Vision stratégique 2030
A bien des égards, cet avis mériterait la plus grande attention des autorités ivoiriennes dans leurs efforts pour atteindre les objectifs de la vision stratégique 2030. Si tant est que l’aspiration, loin d’un effet d’annonce à caractère électoraliste est réellement de ; « propulser le pays vers le statut de revenu moyen – tranche intermédiaire – et la majorité des Ivoiriens vers le statut d’une classe moyenne ».
Diagnostic des choix stratégiques inopérants
Avec l’ambition de faire du secteur minier un moteur de croissance économique majeur au regard de l’importance du potentiel géologique et minier de la Côte d’Ivoire, le moment n’est-il pas enfin venu d’établir le diagnostic des choix stratégiques inopérants, assimilables par analogie à une « rat race » étatique ou au mythe de Sisyphe ? Cette damnation des dieux qui condamne le héros de la mythologie grecque à rouler ad vitam aeternam un rocher du bas au sommet de la colline et prospérer dans ce cycle infernal sans possibilité de rémission.

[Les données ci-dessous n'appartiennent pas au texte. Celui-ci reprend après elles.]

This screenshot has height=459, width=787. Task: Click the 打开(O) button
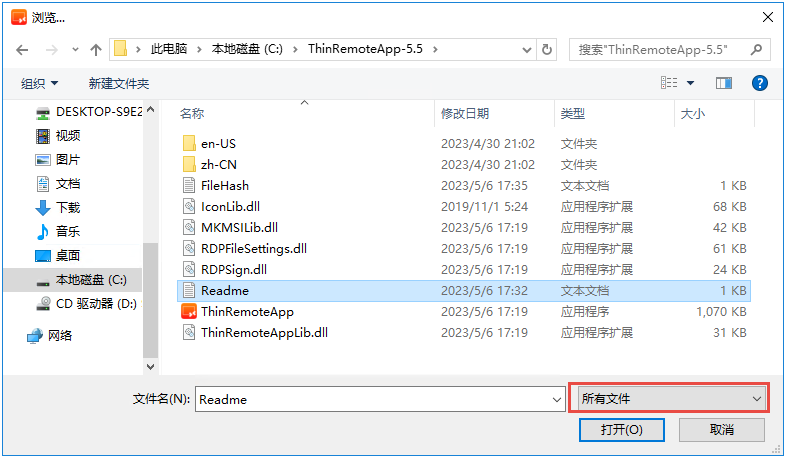click(621, 430)
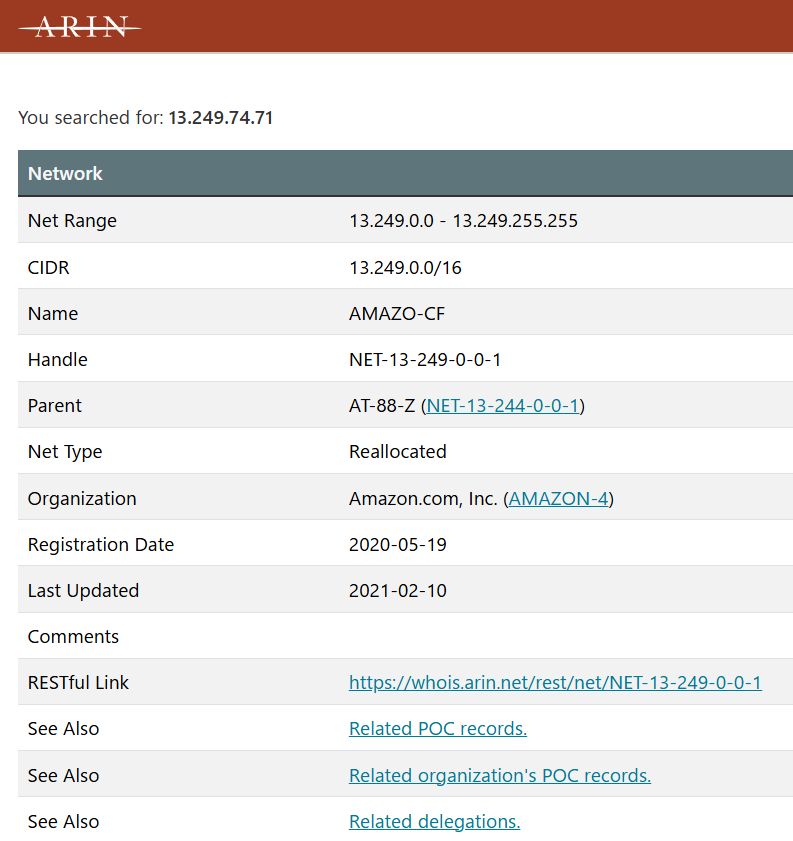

Opportunité d’affranchissement
Et si cette fois, les « excréments du diable » et ses dérivés en lieu et place d’une « malédiction » comme il est de coutume de le penser, constituaient une formidable opportunité pour s’affranchir de la sempiternelle aide au développement.
A propos de « malédiction » d’ailleurs, selon Paul Collier – l’un des économistes qui fait autorité en matière de développement et de lutte contre la pauvreté – cité par Max-Emmanuel Hatzold, le responsable de la composante du projet GIZ/gouvernance du secteur extractif en Afrique de l’Ouest, dans son discours de clotûre de l’atelier en question, » ce ne sont pas les ressources extractives elles-mêmes qui sont mauvaises. C’est (plutôt) l’abondance de ressources combinées à des institutions faibles, un manque de transparence, peu de contrôles, de contrepoids et des citoyens qui ne sont pas suffisamment informés. »

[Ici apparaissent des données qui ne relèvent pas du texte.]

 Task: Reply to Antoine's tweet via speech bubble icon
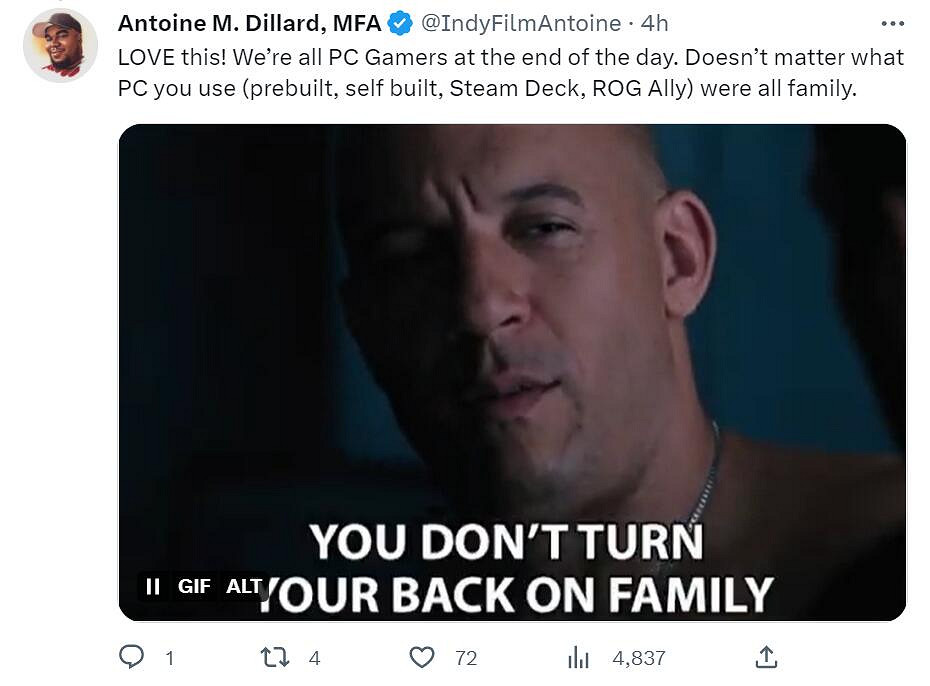[x=132, y=657]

Oeuvrer à l’amélioration des revenus
Ce constat étayé par les théories de trois lauréats du prix Nobel d’économie qui expliquent que les pays où l’État de droit est faible avec des institutions enclines à se sucrer sur le dos des populations ne génèrent pas de croissance et n’évoluent pas favorablement, fonde et justifie cet atelier de formation dédié au journalisme d’investigation.

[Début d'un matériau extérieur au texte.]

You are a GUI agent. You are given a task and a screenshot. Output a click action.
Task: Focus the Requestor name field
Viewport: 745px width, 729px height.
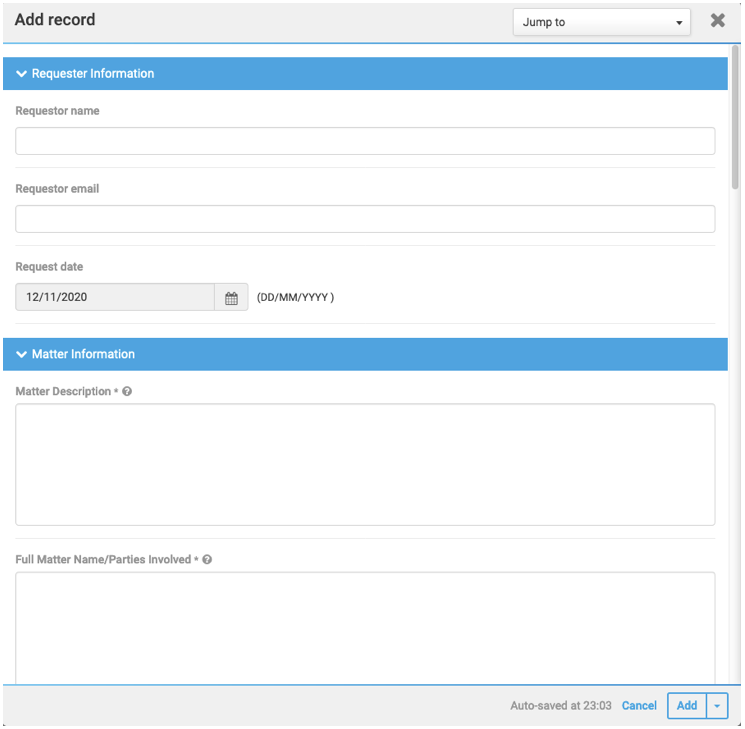tap(365, 141)
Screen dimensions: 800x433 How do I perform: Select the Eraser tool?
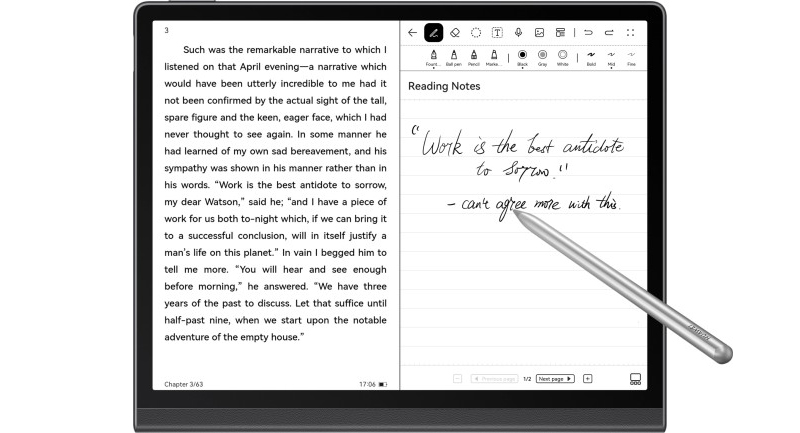[455, 32]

Conjointement organisée par la coopération allemande et le Centre d’excellence africain, mines et environnement minier (CEA-MEM) de l’Institut national polytechnique Félix Houphouët-Boigny, cette initiative visait à contribuer à une meilleure transparence et responsabilité dans la gouvernance du secteur minier. Par contrecoup œuvrer à l’amélioration des revenus issus dudit secteur.